Re: Problem with health checking

2016-08-07 Thread Cyril Bonté

Hi John,


Le 07/08/2016 à 21:17, John Lanigan a écrit :

[...]
http-check expect status 200
http-check disable-on-404

server hostingapp2_5041 172.17.2.40:5041  check
server hostingapp3_5041 172.17.2.50:5041  check

[...]

If I access all four of those URLs with lynx to show the headers from
the command line on the haproxy server I get the same result from each
server, instantaneous response and HTTP 200 status.

[...]

But the haproxy stats page reports L7 timeout if we add in a check on
the new app setup.



Any ideas what I need to check next?

[...]

I’ve been running  haproxy 1.4.24 on centos 6.5 for over 2 years, load
balancing a pair of Oracle 11g app servers on Windows 2008r2.

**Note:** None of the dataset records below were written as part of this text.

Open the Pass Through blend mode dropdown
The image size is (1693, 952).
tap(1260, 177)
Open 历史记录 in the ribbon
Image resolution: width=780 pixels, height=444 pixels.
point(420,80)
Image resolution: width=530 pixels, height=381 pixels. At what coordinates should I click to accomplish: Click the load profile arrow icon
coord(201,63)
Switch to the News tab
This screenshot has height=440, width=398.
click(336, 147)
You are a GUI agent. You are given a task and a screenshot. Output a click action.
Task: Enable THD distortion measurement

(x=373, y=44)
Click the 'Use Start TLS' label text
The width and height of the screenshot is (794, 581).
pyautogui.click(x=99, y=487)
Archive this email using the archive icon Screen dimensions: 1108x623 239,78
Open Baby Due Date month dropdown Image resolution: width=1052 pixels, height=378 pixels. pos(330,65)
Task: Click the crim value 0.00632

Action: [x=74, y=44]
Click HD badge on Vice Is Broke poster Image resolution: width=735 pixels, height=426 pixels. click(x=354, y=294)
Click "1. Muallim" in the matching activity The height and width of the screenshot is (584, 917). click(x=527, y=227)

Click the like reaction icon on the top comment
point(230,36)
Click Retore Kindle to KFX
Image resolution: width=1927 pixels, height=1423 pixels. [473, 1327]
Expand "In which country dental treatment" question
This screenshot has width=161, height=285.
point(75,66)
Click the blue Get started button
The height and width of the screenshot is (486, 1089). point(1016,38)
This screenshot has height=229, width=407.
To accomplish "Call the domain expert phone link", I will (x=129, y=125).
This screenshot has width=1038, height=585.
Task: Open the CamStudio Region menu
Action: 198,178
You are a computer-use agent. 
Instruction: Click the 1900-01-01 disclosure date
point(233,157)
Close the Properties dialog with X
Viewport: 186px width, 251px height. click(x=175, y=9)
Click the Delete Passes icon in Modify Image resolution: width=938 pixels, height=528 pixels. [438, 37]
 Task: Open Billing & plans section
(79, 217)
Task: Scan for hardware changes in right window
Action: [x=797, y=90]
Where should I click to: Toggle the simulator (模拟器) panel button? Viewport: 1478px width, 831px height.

Did you upgrade to the latest 1.4 to see if the issue remains ?
After reviewing the changelog with the configuration you have provided, 
I think it comes from your http-check rules, due to a bug that has been 
fixed in 1.4.26 (about HTTP keep-alived connections with http-check) :

http://www.haproxy.org/git?p=haproxy-1.4.git;a=commit;h=98739cba6281adeaf1db26be188970e4423b51fc

As a quick test, maybe you can disable keep-alive on your servers to 
verify this.



--
Cyril Bonté



RE: Problem with health checking

2016-08-07 Thread John Lanigan
Hi,

Some further info.

The two configs are below, old and new, the differences are minor:

listen Load-Balancer-oldapp
bind *:5041
mode http
balance roundrobin

stats enable
stats hide-version
stats refresh 20s
stats show-node
stats admin if TRUE


stick-table type ip size 1m expire 1h
stick on src

option httpclose
option forwardfor

option httpchk GET /forms/frmservlet?config=oldapp

http-check expect status 200
http-check disable-on-404

   server hostingapp2_5041 172.17.2.40:5041  check
server hostingapp3_5041 172.17.2.50:5041  check
option redispatch



listen Load-Balancer-newapp
bind *:5051
mode http
balance roundrobin

stats enable
stats hide-version
stats refresh 20s
stats show-node
stats admin if TRUE


stick-table type ip size 1m expire 1h
stick on src

option httpclose
option forwardfor

option httpchk GET /forms/frmservlet?config=newapp

http-check expect status 200
http-check disable-on-404

server sh1hostingapp4_5051 172.17.2.60:5051
server sh1hostingapp5_5051 172.17.2.70:5051

option redispatch


When I take the IP, port and path from those configs and combine them for 
testing I end up with four URLS

http://172.17.2.40:5041/forms/frmservlet?config=oldapp
http://172.17.2.50:5041/forms/frmservlet?config=oldapp
http://172.17.2.60:5051/forms/frmservlet?config=newapp
http://172.17.2.70:5051/forms/frmservlet?config=newapp

If I access all four of those URLs with lynx to show the headers from the 
command line on the haproxy server I get the same result from each server, 
instantaneous response and HTTP 200 status.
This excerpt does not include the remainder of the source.